# Task
Begin at the line of the listing that contains "Screen dimensions: 1267x713" and stop after the line that contains "Action: point(1095,93)". Reproduce only those lines, changing "Toggle" to "Switch" and keeping everything else unchanged.

# Rows
════
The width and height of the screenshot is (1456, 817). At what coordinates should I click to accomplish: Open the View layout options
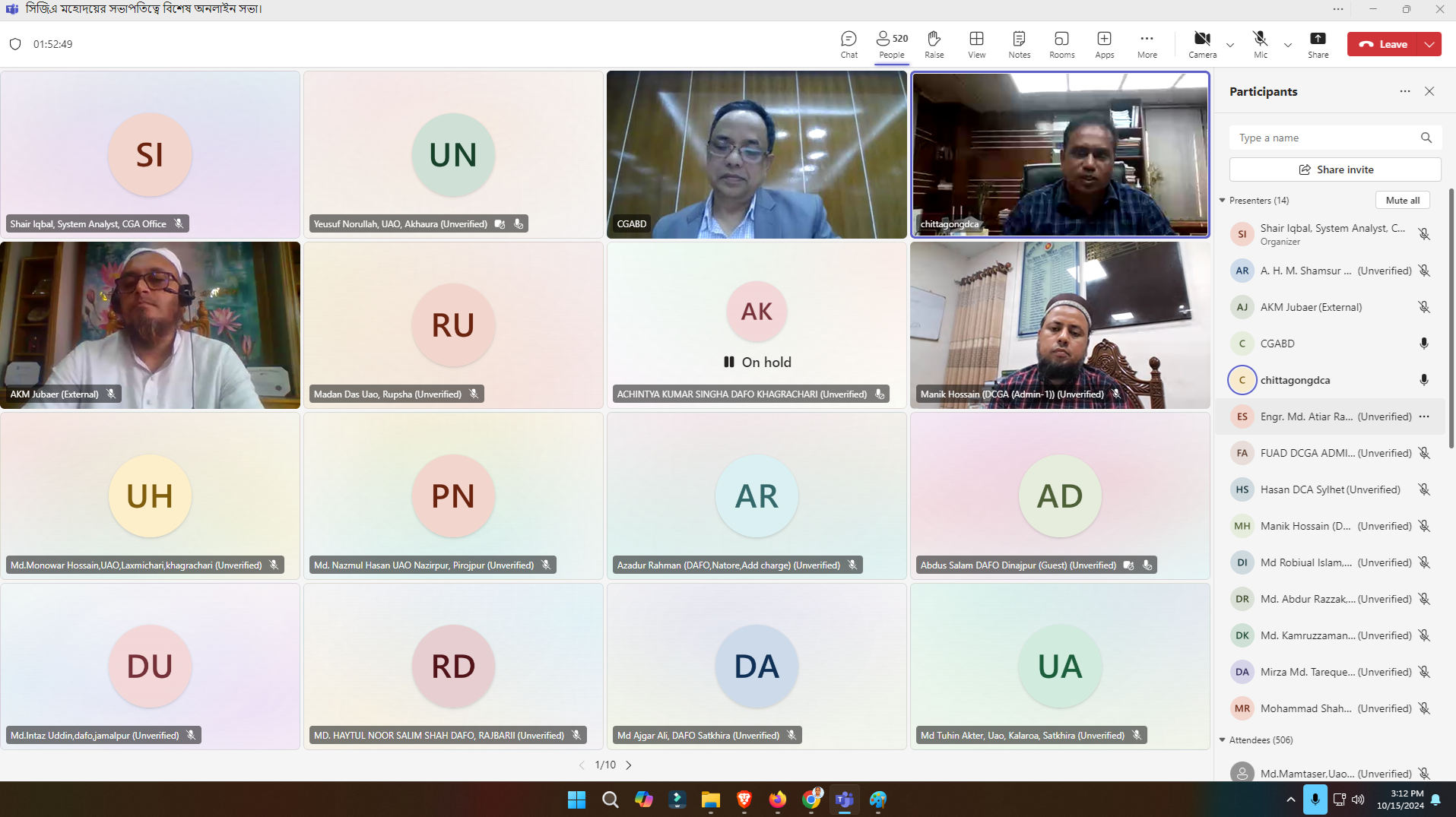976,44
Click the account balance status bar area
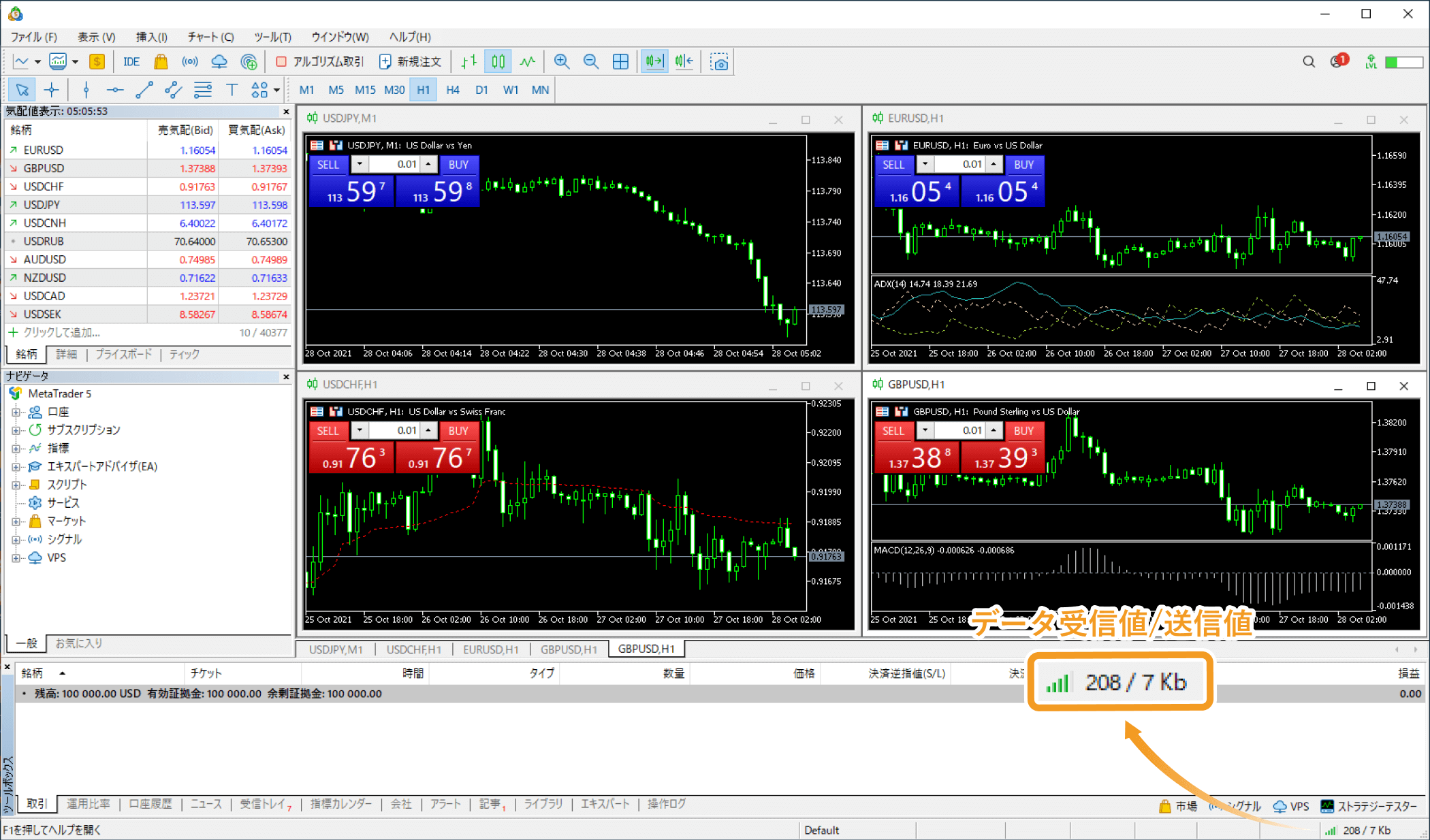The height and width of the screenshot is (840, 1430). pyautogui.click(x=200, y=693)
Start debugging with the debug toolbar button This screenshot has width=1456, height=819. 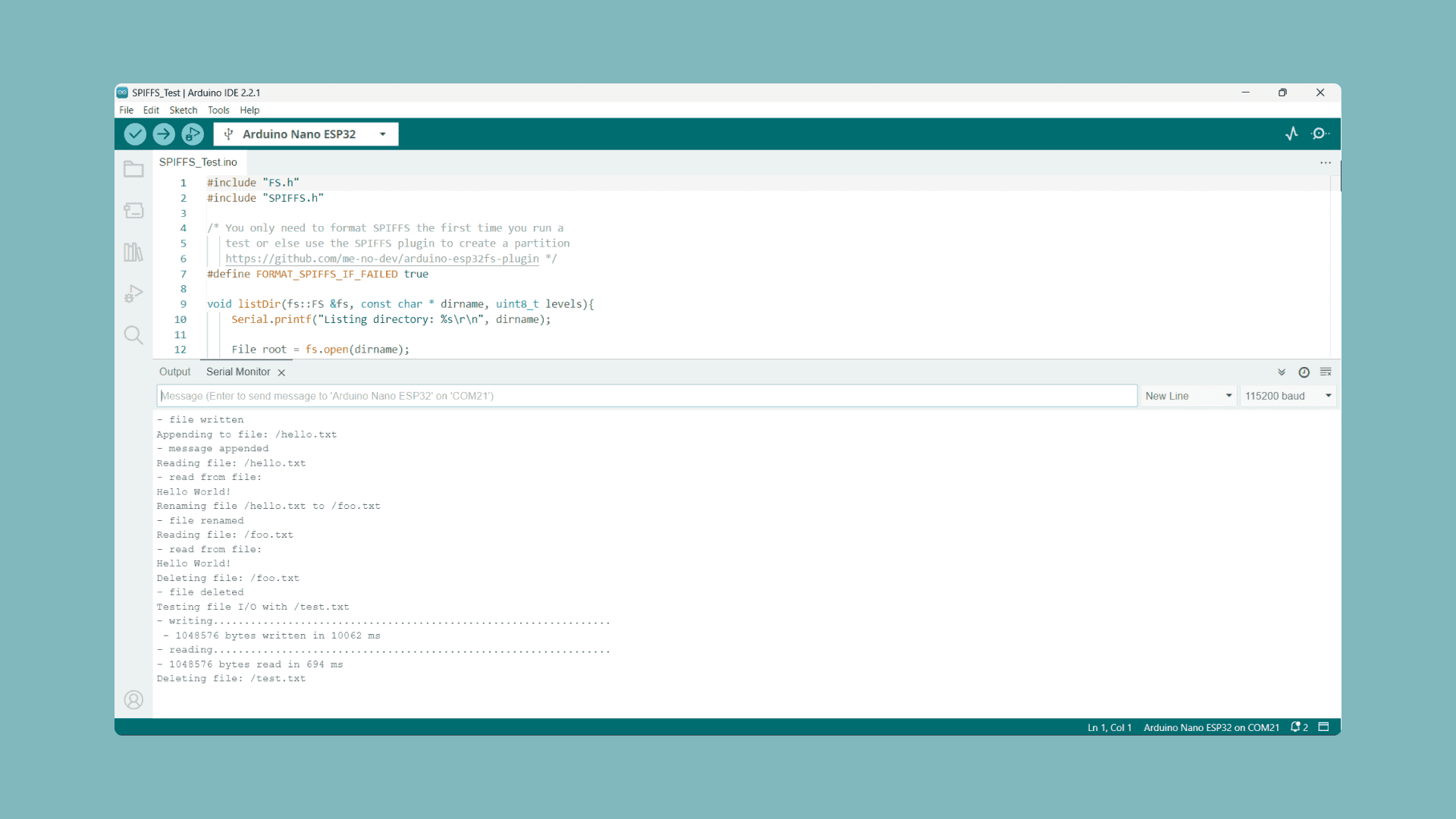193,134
════
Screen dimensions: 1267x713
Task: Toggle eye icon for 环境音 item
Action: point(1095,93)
════
# Answer for this exercise
Screen dimensions: 1267x713
Task: Switch eye icon for 环境音 item
Action: point(1095,93)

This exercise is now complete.